二進にっち三進さっちもいかん……どうしたものか……はぁー、困った……)


 こんな状況で高島さんに嫉妬されるのも困るけど、もうこうなるとなるようにしかならないと腹をくくる以外になかった。


              ☆☆☆☆☆☆☆☆☆☆             


 体験当日。

 飯塚店長を部屋に案内して、二人きりでの体験が始まった。

 早速を仰向けに寝て飯塚店長からブランケットを掛けられた。


(これからどうしたら……)


 そう思っていたものの、流石に喫茶店の店長だけあって、会話に困らなかった。先日の体験のイメージのままの状況、つまり、ずっと静かに1時間以上寝ていなければと思っていたのだけど、考えてもみればそんな必要はなかったのだ。これは助かった。そうは言っても独身女性と部屋に2人きりというのは非常に緊張する。ましてほぼなにもしらない女性だから殊更に緊張していた。そのためかこのときにした会話はほぼ覚えていない。

 体験している間ずっと飯塚店長とお話をしていたのだから、様々な話題を振られたのだろうと思う。そのためか、会話の最後のほうで、唐突にびっくりする突っ込みがあった。

「高島さんのこと好きなんだ?」

「う、うん」

「そっかぁー、そうなんだ。

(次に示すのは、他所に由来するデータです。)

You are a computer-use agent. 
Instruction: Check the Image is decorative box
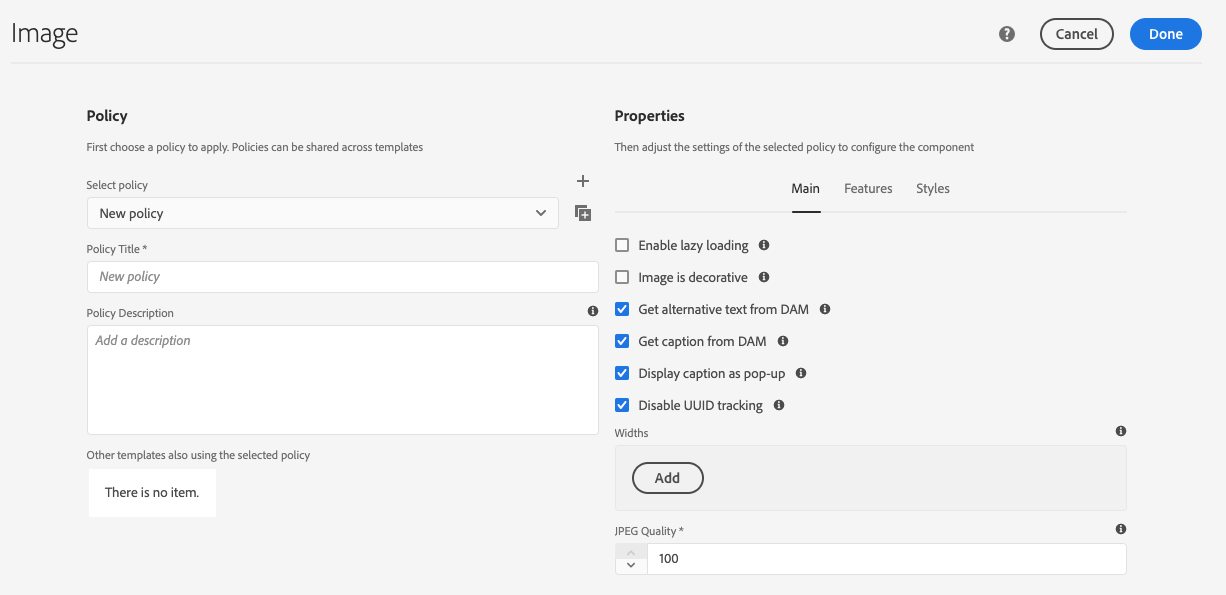pos(622,277)
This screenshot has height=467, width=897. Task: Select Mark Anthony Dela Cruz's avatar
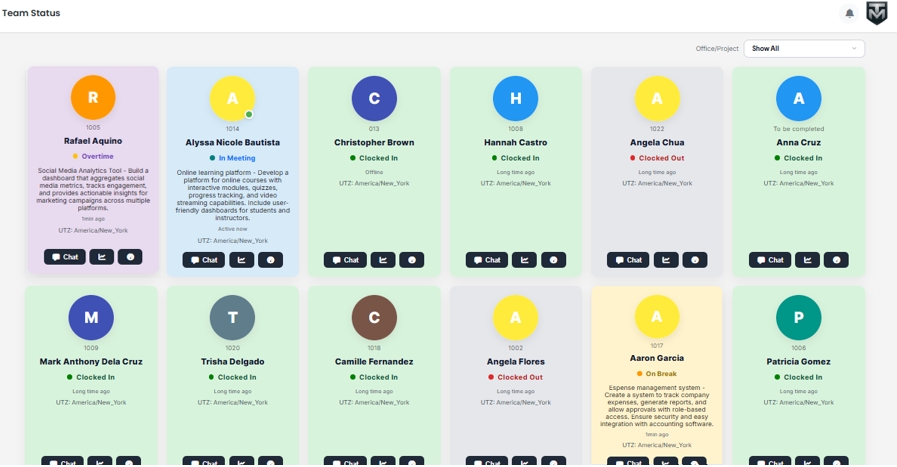pyautogui.click(x=91, y=317)
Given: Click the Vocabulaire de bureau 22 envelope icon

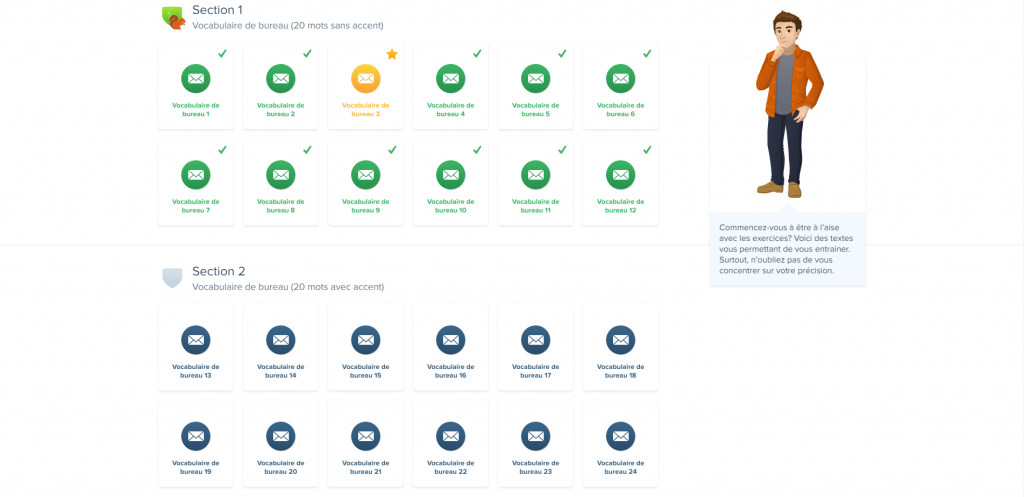Looking at the screenshot, I should [450, 436].
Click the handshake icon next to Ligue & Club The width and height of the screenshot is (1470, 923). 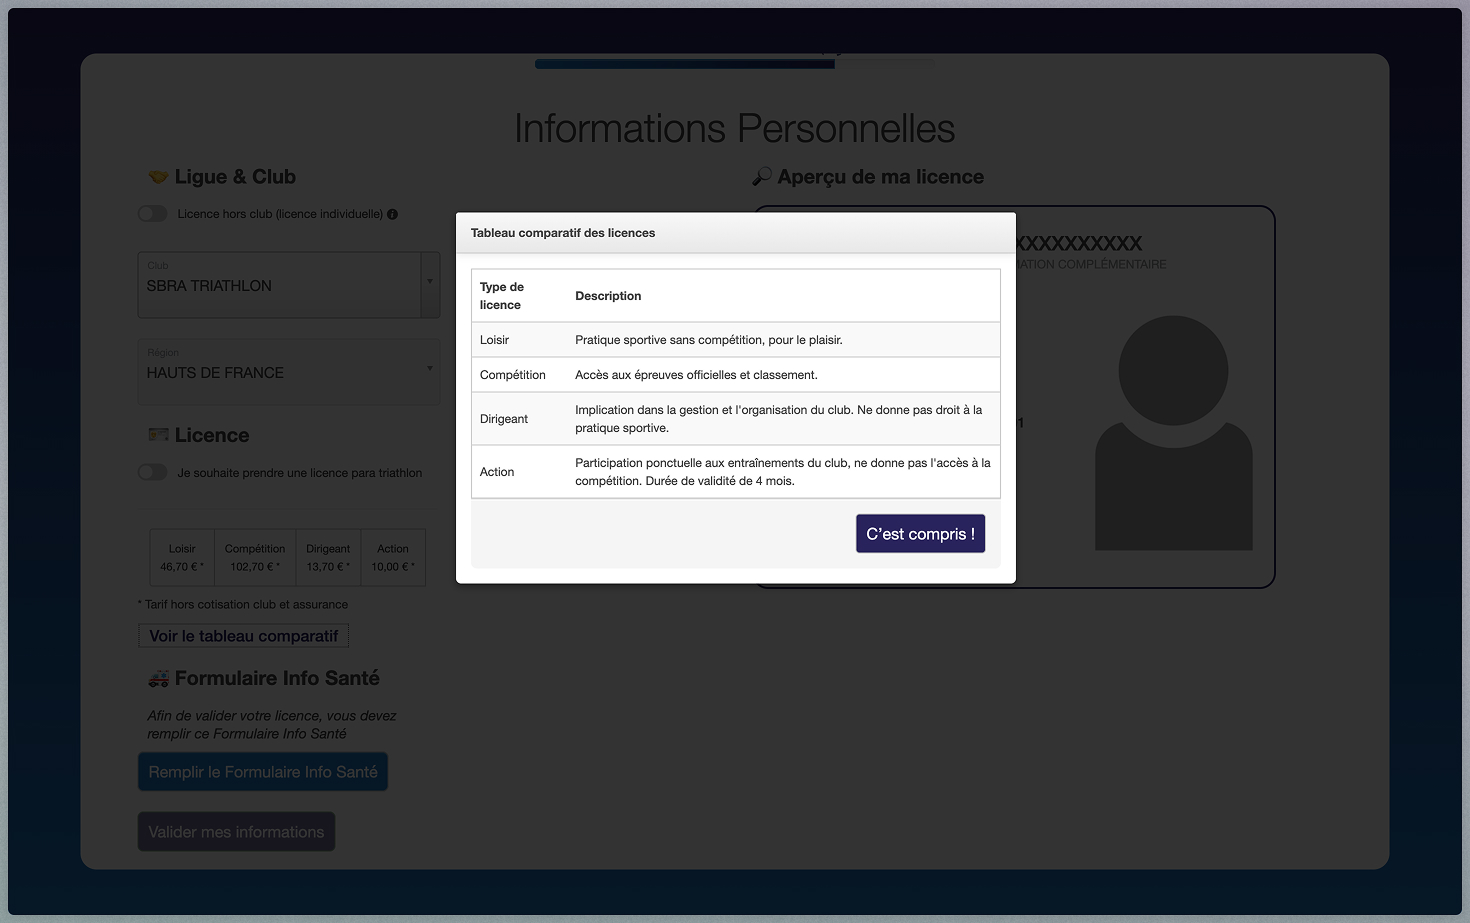click(158, 177)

彼女は今北青ヶ島(県)までコンサートに行っているよ」

「えっ、そうなんですか」

「そうだよ、知らなかったのね…………」

 気になることが2つあった。僕が高島さんのことが好きだということが分かるような会話をした……というより、そのように誘導されたのだろうということと、高島さんが地元に居ない日を把握したうえで、今日を指定してきたのではないかと思ったのだ。

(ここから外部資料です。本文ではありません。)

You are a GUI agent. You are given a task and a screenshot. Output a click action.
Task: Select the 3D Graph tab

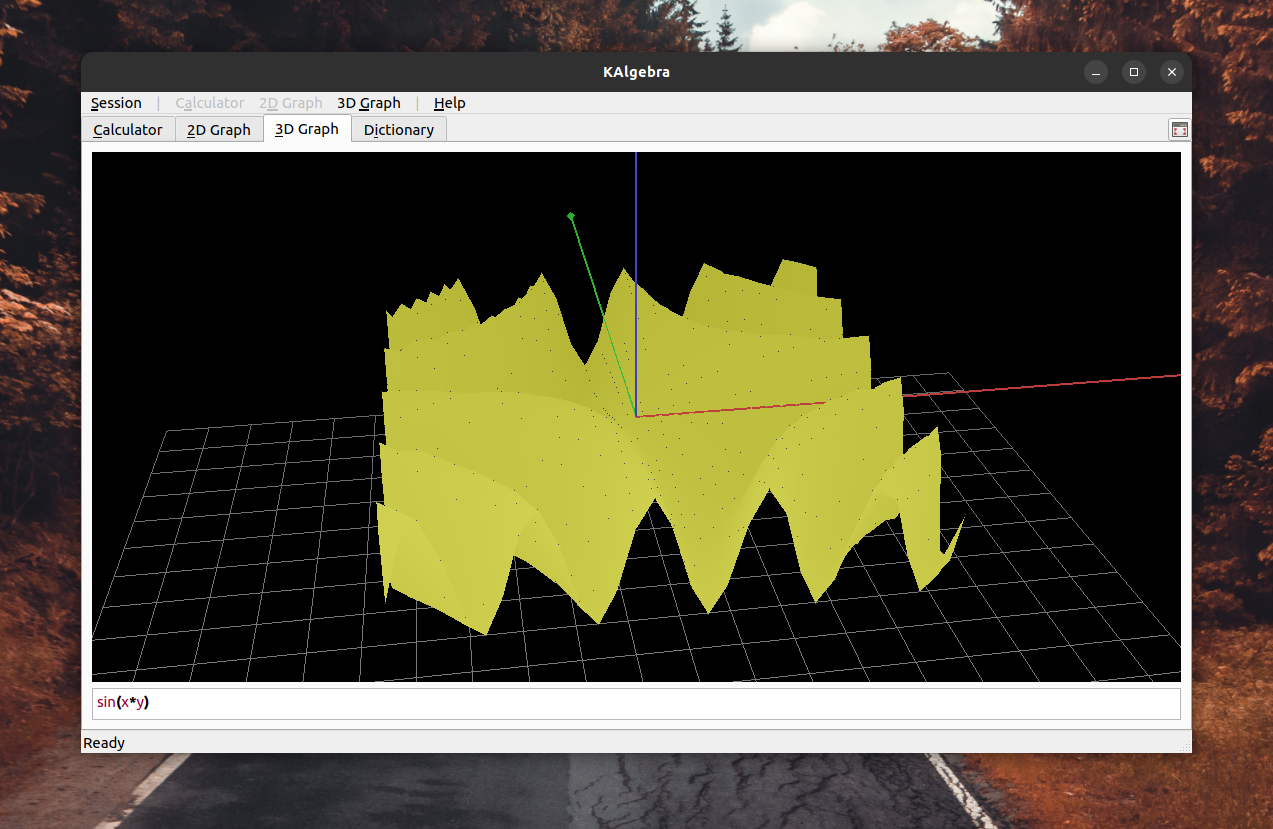(306, 129)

 わざわざ往復6時間もかけて来ているのに、結局この日は、飯塚店長から1度も売り込みされることはなかった。こうしたことを考え合わせるとと、”そういうこと”だったのだろうと思う。


              ☆☆☆☆☆☆☆☆☆☆             


 おそらくこの日の出来事を高島さんは知らないと思う。

 でも、この日の僕は、高島さんのことを残念に思っていた。おそらく知らないこととはいえ、ひとりで罪悪感を抱いて必死になっていたのに、そんな日に北青ヶ島県までコンサートに行っているなんて、不愉快だった。飯塚店長だけのことだったらそこまで想わなかったのかもしれない。でも高島さんのことを思って、動き回っている僕のことをよそに、コンサートに行っているという事実を知って、自分の気持ちのはけ口が、どうしてこんな時にコンサートにと思ってしまっていた。

 そう思うことは筋違いなのだと理屈では分かっている。でも理屈に感情が合わなかったのだ。


(ちょっと、いや…………だいぶ悔しいな…………)



 飯塚さんは高島さんのコンサートのことを僕に話した後、あっさり帰っていってしまった。以後ふたたび連絡をもらうこともなかった。